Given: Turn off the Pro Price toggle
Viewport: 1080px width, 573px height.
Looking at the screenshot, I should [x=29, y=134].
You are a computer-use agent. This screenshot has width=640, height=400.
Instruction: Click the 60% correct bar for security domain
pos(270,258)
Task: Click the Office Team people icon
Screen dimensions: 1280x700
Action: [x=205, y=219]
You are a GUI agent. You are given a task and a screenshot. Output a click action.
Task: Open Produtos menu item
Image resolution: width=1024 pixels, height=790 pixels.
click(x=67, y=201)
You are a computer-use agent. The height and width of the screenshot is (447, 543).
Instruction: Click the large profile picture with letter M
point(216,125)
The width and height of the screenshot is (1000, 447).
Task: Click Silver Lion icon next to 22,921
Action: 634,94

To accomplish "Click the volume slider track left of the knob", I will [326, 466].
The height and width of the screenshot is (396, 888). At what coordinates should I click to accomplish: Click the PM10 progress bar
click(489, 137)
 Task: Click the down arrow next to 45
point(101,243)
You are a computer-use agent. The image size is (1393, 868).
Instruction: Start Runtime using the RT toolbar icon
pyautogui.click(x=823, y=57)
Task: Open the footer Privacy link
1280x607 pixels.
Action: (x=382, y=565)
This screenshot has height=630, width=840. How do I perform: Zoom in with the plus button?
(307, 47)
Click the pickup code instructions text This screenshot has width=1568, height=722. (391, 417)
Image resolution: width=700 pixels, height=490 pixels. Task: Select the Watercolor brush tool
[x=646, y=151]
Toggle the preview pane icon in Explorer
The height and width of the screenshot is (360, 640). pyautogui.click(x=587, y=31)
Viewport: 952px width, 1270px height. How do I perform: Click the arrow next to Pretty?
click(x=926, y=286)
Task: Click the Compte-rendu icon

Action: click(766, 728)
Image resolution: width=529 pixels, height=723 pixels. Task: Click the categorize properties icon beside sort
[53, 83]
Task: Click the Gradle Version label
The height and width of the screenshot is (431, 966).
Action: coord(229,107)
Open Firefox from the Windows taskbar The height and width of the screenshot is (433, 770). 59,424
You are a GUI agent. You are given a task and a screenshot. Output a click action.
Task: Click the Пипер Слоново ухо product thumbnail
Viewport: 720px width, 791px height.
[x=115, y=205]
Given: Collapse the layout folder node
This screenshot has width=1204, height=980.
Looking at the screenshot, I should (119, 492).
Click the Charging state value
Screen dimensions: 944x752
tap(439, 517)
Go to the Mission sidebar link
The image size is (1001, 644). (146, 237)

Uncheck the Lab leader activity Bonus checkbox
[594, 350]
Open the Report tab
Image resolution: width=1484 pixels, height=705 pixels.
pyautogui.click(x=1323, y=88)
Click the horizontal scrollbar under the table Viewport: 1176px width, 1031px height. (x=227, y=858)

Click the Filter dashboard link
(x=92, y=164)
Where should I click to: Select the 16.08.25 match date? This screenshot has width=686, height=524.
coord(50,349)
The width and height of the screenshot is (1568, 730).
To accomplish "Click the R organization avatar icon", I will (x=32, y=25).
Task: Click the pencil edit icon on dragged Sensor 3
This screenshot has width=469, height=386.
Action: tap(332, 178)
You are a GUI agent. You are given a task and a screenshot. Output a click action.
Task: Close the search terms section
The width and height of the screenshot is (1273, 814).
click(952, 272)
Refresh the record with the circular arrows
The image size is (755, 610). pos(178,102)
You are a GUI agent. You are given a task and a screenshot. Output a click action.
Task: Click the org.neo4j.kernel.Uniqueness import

++++++

__Goal__:
Return all of the data above word for word, with every line kept unchanged and in the same order.

__Task answer__:
Given: Turn off the Pro Price toggle
Viewport: 1080px width, 573px height.
Looking at the screenshot, I should [x=29, y=134].
You are a computer-use agent. This screenshot has width=640, height=400.
Instruction: Click the 60% correct bar for security domain
pos(270,258)
Task: Click the Office Team people icon
Screen dimensions: 1280x700
Action: [x=205, y=219]
You are a GUI agent. You are given a task and a screenshot. Output a click action.
Task: Open Produtos menu item
Image resolution: width=1024 pixels, height=790 pixels.
click(x=67, y=201)
You are a computer-use agent. The height and width of the screenshot is (447, 543).
Instruction: Click the large profile picture with letter M
point(216,125)
The width and height of the screenshot is (1000, 447).
Task: Click Silver Lion icon next to 22,921
Action: 634,94

To accomplish "Click the volume slider track left of the knob", I will [326, 466].
The height and width of the screenshot is (396, 888). At what coordinates should I click to accomplish: Click the PM10 progress bar
click(489, 137)
 Task: Click the down arrow next to 45
point(101,243)
You are a computer-use agent. The image size is (1393, 868).
Instruction: Start Runtime using the RT toolbar icon
pyautogui.click(x=823, y=57)
Task: Open the footer Privacy link
1280x607 pixels.
Action: (x=382, y=565)
This screenshot has height=630, width=840. How do I perform: Zoom in with the plus button?
(307, 47)
Click the pickup code instructions text This screenshot has width=1568, height=722. (391, 417)
Image resolution: width=700 pixels, height=490 pixels. Task: Select the Watercolor brush tool
[x=646, y=151]
Toggle the preview pane icon in Explorer
The height and width of the screenshot is (360, 640). pyautogui.click(x=587, y=31)
Viewport: 952px width, 1270px height. How do I perform: Click the arrow next to Pretty?
click(x=926, y=286)
Task: Click the Compte-rendu icon

Action: click(766, 728)
Image resolution: width=529 pixels, height=723 pixels. Task: Click the categorize properties icon beside sort
[53, 83]
Task: Click the Gradle Version label
The height and width of the screenshot is (431, 966).
Action: coord(229,107)
Open Firefox from the Windows taskbar The height and width of the screenshot is (433, 770). 59,424
You are a GUI agent. You are given a task and a screenshot. Output a click action.
Task: Click the Пипер Слоново ухо product thumbnail
Viewport: 720px width, 791px height.
[x=115, y=205]
Given: Collapse the layout folder node
This screenshot has width=1204, height=980.
Looking at the screenshot, I should (119, 492).
Click the Charging state value
Screen dimensions: 944x752
tap(439, 517)
Go to the Mission sidebar link
The image size is (1001, 644). (146, 237)

Uncheck the Lab leader activity Bonus checkbox
[594, 350]
Open the Report tab
Image resolution: width=1484 pixels, height=705 pixels.
pyautogui.click(x=1323, y=88)
Click the horizontal scrollbar under the table Viewport: 1176px width, 1031px height. (x=227, y=858)

Click the Filter dashboard link
(x=92, y=164)
Where should I click to: Select the 16.08.25 match date? This screenshot has width=686, height=524.
coord(50,349)
The width and height of the screenshot is (1568, 730).
To accomplish "Click the R organization avatar icon", I will (x=32, y=25).
Task: Click the pencil edit icon on dragged Sensor 3
This screenshot has width=469, height=386.
Action: tap(332, 178)
You are a GUI agent. You are given a task and a screenshot. Output a click action.
Task: Close the search terms section
The width and height of the screenshot is (1273, 814).
click(952, 272)
Refresh the record with the circular arrows
The image size is (755, 610). pos(178,102)
You are a GUI agent. You are given a task and a screenshot. Output a click action.
Task: Click the org.neo4j.kernel.Uniqueness import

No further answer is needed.